# DO THIS:
Give the lines of the entries below as a JSON list of strings, one string per line and blank lines left out. Begin at the line that has "The width and height of the screenshot is (1316, 918)." and continue through the end of the entries.

Word and element location data

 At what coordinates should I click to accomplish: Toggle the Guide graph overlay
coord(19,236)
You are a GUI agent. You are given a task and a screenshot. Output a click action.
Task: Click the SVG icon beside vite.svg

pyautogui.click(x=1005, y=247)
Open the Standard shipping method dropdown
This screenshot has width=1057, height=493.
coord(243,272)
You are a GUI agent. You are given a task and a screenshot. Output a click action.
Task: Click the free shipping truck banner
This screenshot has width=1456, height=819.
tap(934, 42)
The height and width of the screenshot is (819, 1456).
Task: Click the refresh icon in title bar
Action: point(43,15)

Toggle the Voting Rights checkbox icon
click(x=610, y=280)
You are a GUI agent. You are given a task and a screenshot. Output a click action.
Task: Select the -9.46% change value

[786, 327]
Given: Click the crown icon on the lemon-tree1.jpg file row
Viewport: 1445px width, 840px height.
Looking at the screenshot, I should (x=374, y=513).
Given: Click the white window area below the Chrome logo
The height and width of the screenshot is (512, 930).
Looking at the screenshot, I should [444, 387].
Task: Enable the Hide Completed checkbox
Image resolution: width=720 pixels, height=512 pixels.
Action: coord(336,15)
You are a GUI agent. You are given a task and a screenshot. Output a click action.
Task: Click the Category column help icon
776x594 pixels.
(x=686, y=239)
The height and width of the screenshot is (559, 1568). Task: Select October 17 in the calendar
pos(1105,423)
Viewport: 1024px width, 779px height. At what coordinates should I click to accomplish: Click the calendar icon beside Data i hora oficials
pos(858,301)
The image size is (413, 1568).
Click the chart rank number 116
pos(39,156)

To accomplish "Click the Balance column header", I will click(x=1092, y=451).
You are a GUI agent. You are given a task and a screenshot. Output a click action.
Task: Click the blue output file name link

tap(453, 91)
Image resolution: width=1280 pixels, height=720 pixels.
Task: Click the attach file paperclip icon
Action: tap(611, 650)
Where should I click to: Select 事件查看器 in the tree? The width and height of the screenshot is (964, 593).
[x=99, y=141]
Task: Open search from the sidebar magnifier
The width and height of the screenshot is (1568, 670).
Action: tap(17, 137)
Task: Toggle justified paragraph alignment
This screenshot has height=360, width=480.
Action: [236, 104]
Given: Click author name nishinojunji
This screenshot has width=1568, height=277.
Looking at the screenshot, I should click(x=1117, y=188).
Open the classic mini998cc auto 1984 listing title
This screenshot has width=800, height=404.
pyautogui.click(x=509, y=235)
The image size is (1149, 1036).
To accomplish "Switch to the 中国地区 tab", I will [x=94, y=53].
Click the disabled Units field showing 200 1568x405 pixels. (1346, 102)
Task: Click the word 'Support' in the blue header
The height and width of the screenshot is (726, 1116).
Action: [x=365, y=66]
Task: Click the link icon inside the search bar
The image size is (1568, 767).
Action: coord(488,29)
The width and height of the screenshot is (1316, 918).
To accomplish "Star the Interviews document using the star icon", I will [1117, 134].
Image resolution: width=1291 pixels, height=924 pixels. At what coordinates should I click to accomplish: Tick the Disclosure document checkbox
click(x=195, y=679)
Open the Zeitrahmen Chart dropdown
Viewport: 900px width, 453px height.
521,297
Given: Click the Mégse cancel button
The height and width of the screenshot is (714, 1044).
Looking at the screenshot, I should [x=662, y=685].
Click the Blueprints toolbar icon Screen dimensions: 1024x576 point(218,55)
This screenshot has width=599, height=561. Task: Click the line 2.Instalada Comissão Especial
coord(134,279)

# SOLVED EXERCISE:
[
  "The width and height of the screenshot is (1316, 918).",
  "To accomplish \"Star the Interviews document using the star icon\", I will [1117, 134].",
  "Image resolution: width=1291 pixels, height=924 pixels. At what coordinates should I click to accomplish: Tick the Disclosure document checkbox",
  "click(x=195, y=679)",
  "Open the Zeitrahmen Chart dropdown",
  "Viewport: 900px width, 453px height.",
  "521,297",
  "Given: Click the Mégse cancel button",
  "The height and width of the screenshot is (714, 1044).",
  "Looking at the screenshot, I should [x=662, y=685].",
  "Click the Blueprints toolbar icon Screen dimensions: 1024x576 point(218,55)",
  "This screenshot has width=599, height=561. Task: Click the line 2.Instalada Comissão Especial",
  "coord(134,279)"
]